**Problem requirements:**
Below are entries; copy exactly, and only, the lines from the one containing "Task: Select the 案例 cases menu item" through their final line, leaving out pictures.

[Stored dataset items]

:::::

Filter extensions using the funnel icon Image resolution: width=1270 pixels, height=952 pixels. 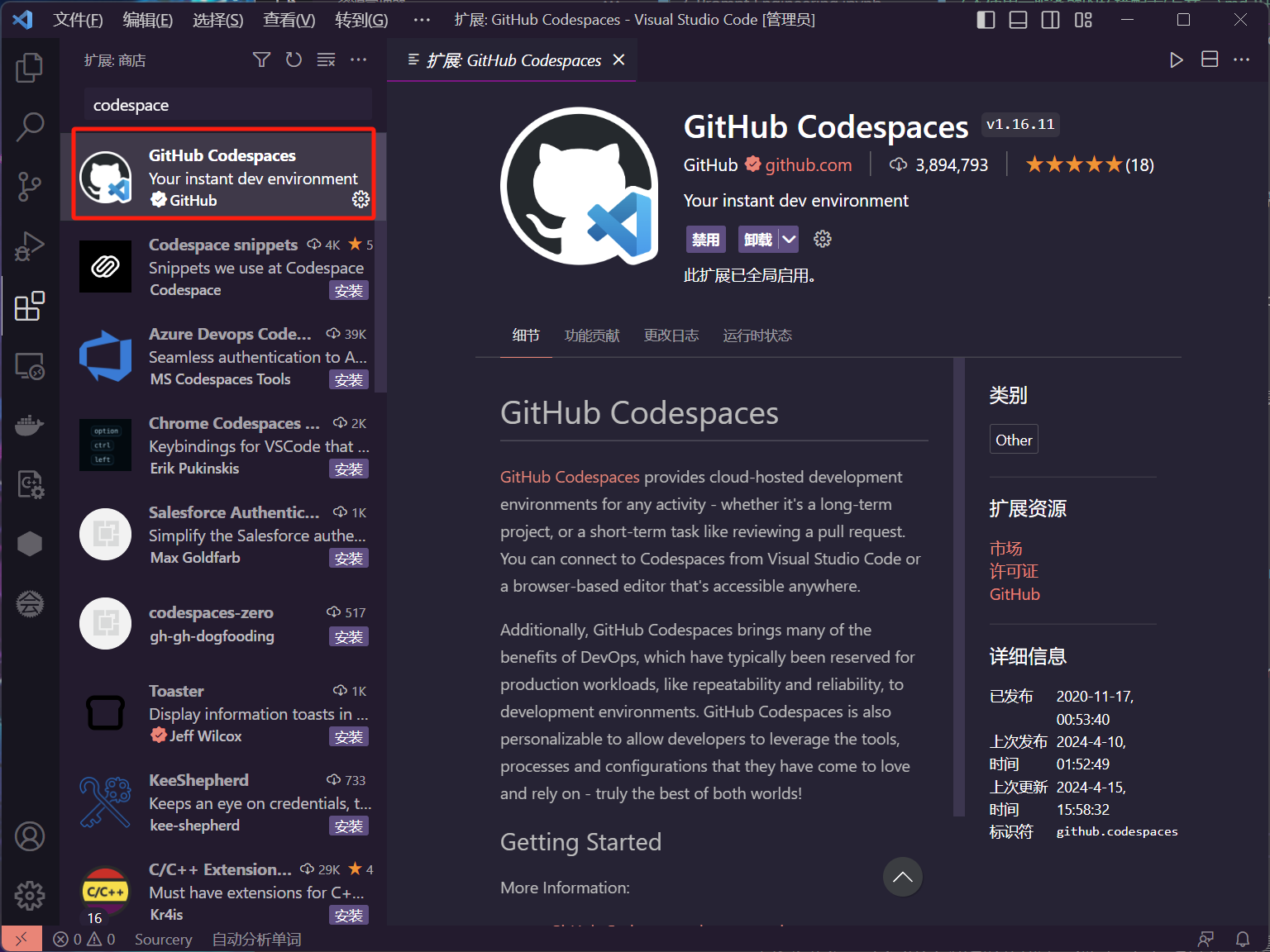click(x=261, y=60)
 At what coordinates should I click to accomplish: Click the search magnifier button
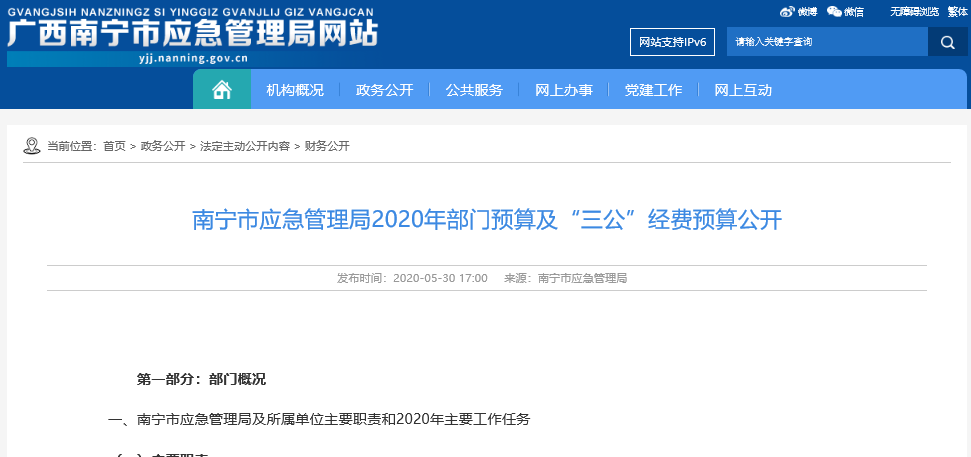pos(946,42)
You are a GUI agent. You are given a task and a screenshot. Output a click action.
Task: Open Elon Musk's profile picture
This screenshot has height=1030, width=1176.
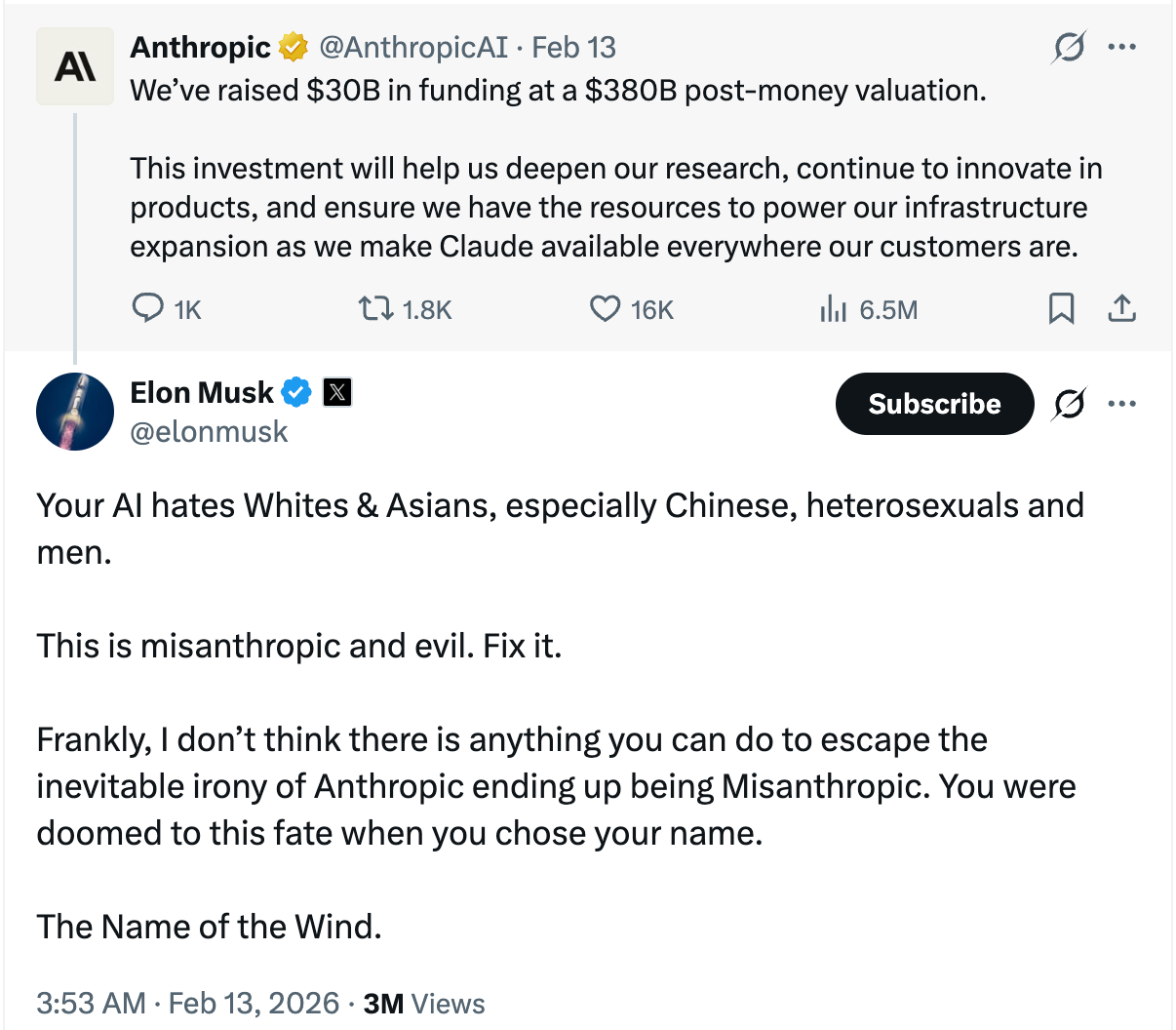coord(75,412)
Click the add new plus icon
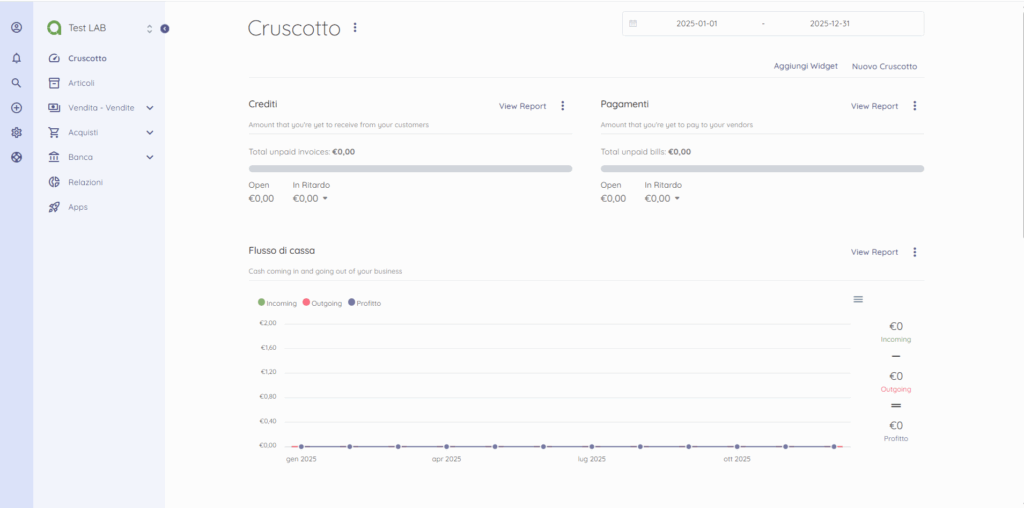Screen dimensions: 1024x508 16,108
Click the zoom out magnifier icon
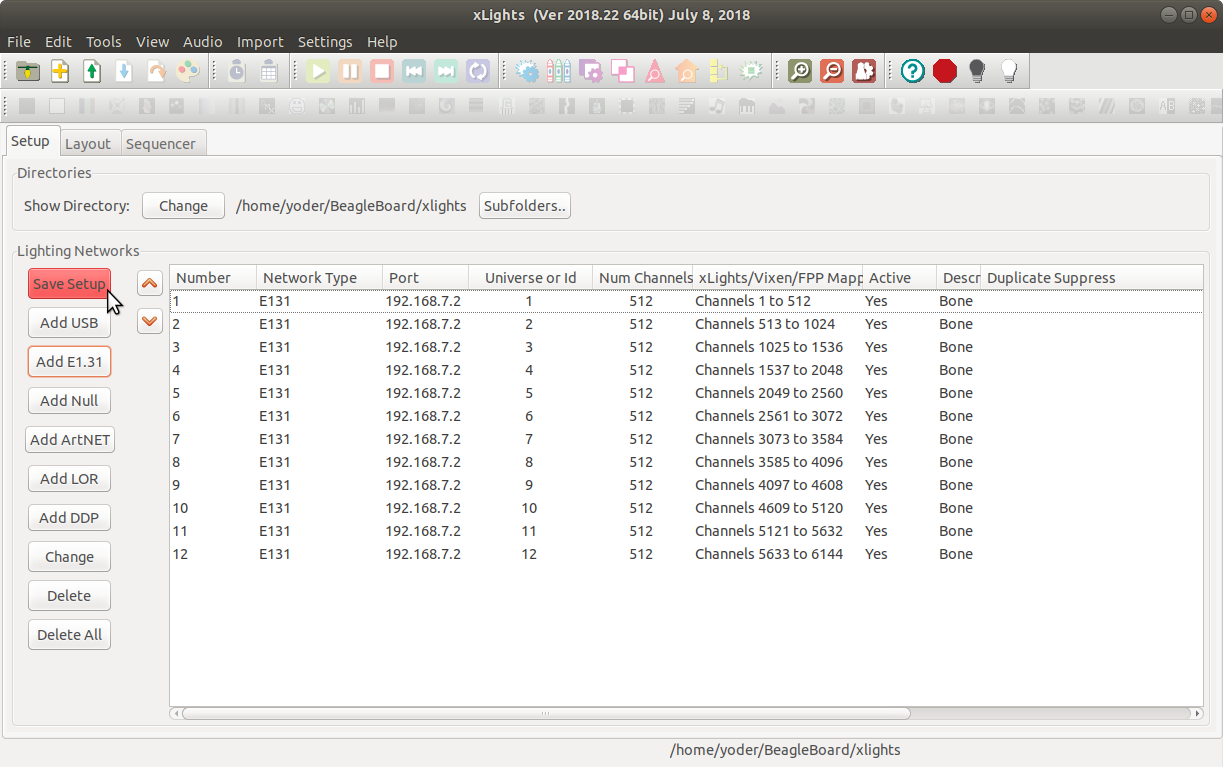The height and width of the screenshot is (767, 1223). (x=831, y=71)
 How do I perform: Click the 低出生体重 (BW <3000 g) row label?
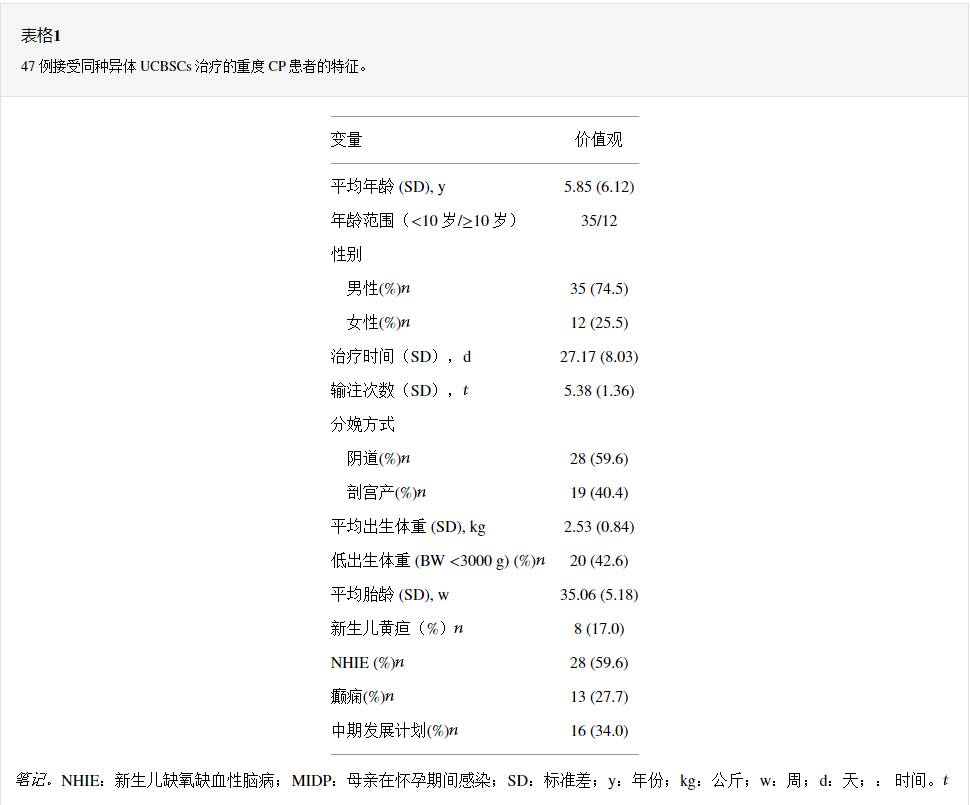click(x=437, y=561)
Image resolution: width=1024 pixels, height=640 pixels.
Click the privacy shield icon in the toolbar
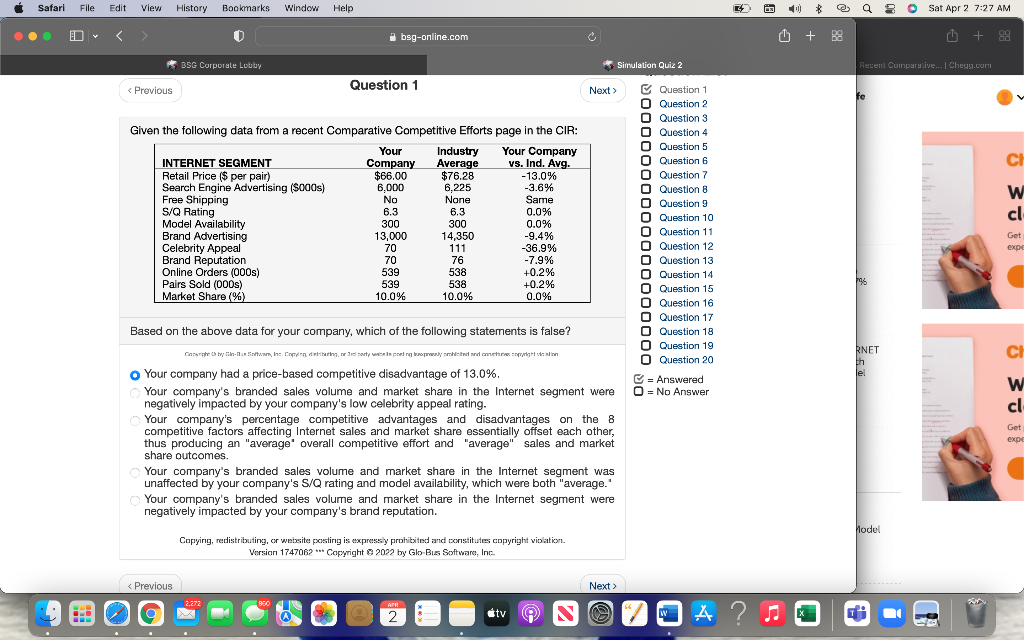[x=237, y=34]
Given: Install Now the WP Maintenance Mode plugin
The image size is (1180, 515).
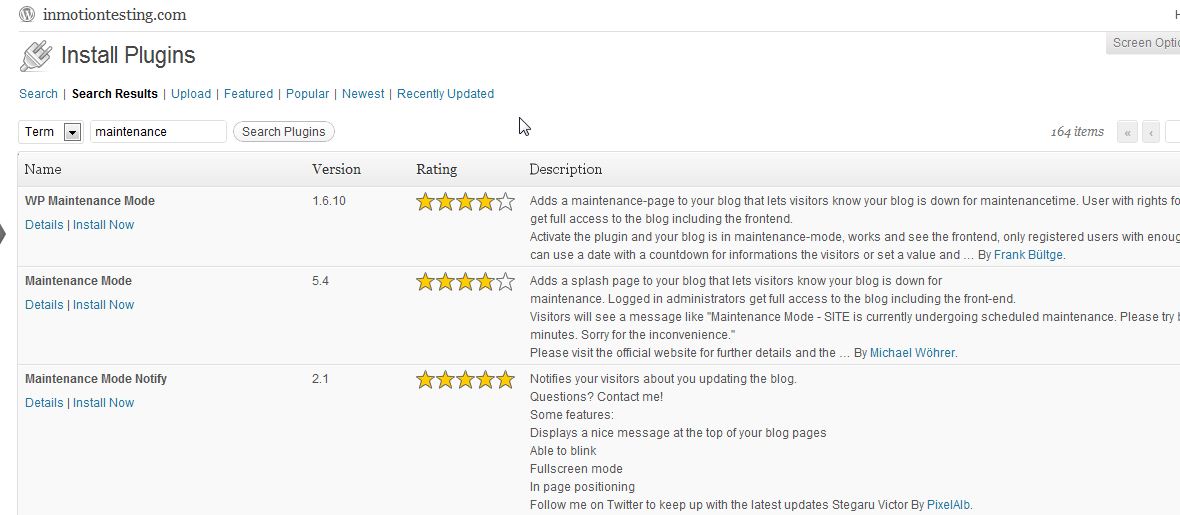Looking at the screenshot, I should point(103,225).
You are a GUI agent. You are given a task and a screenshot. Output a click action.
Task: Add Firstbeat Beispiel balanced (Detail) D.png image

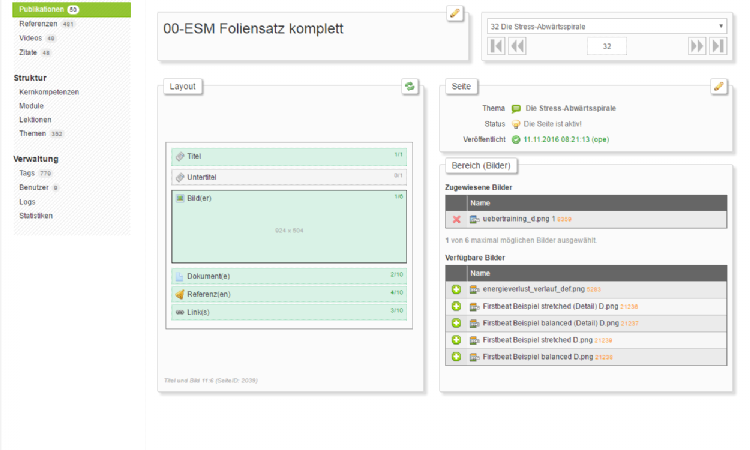pyautogui.click(x=456, y=323)
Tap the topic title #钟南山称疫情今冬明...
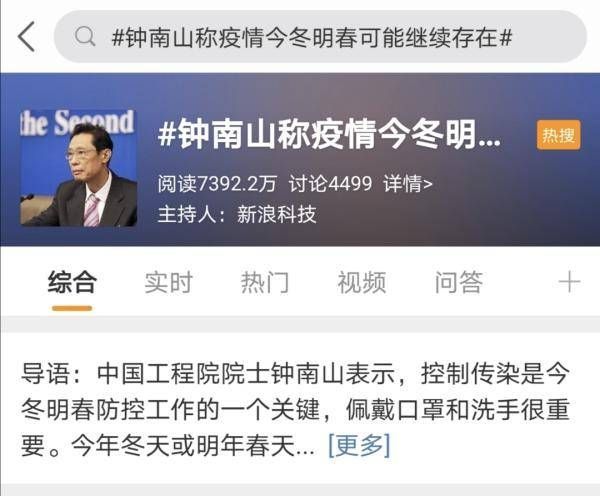Screen dimensions: 600x496 click(329, 134)
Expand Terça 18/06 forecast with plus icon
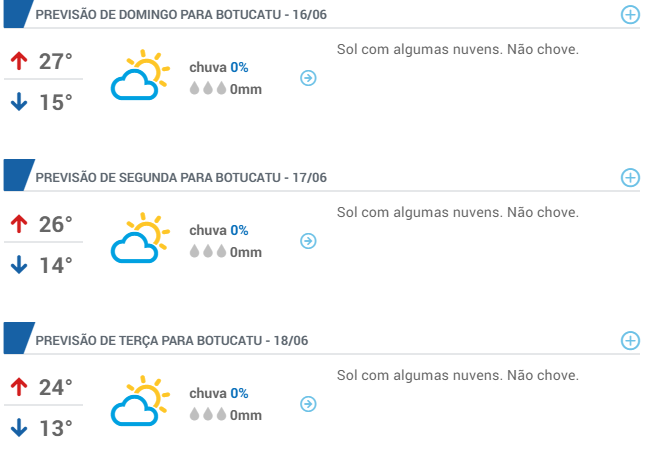Viewport: 662px width, 459px height. (x=630, y=341)
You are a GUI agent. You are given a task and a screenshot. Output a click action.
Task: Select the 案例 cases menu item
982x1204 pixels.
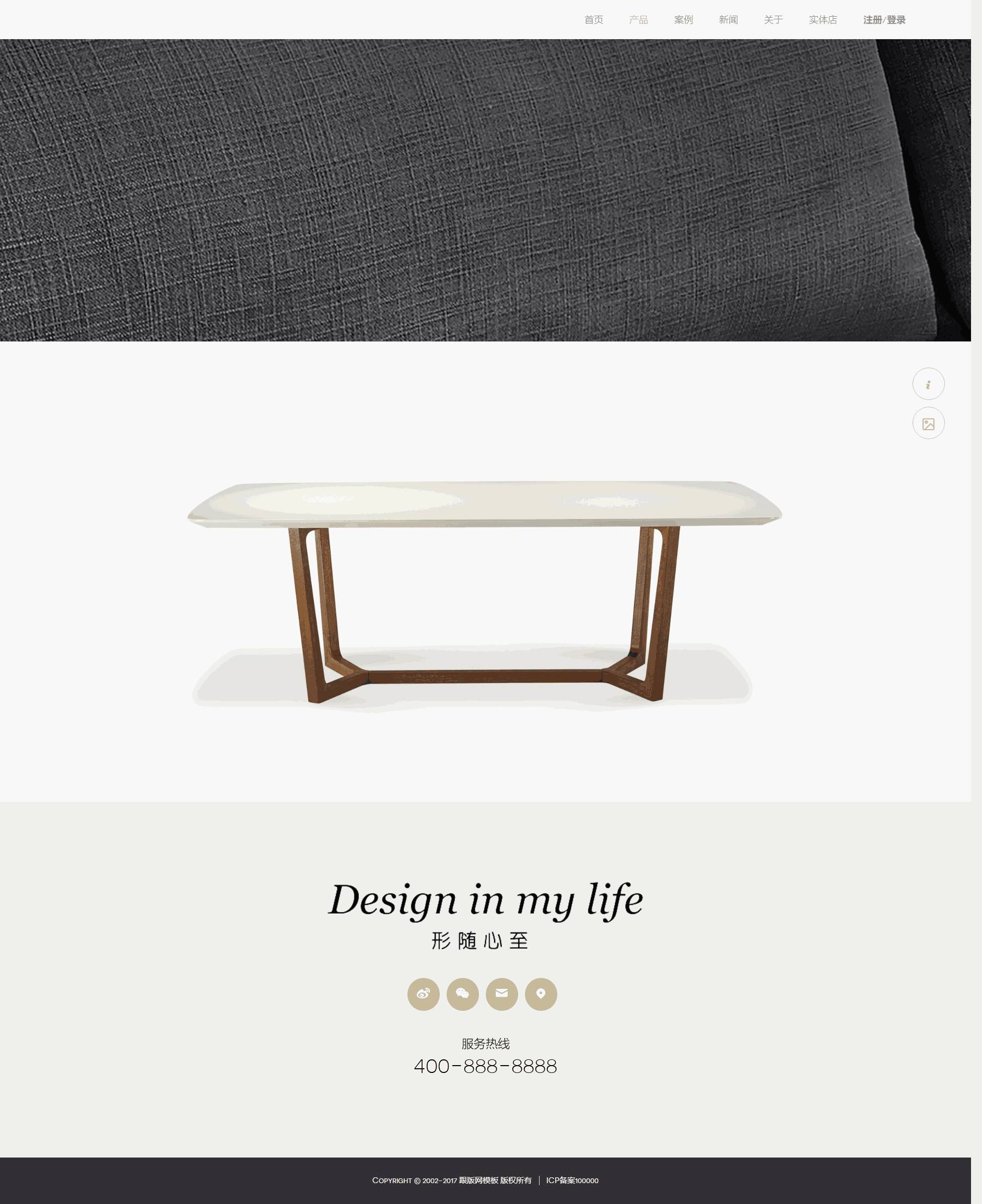[x=683, y=20]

:::::

**Response to the exercise:**
Task: Select the 案例 cases menu item
982x1204 pixels.
[x=683, y=20]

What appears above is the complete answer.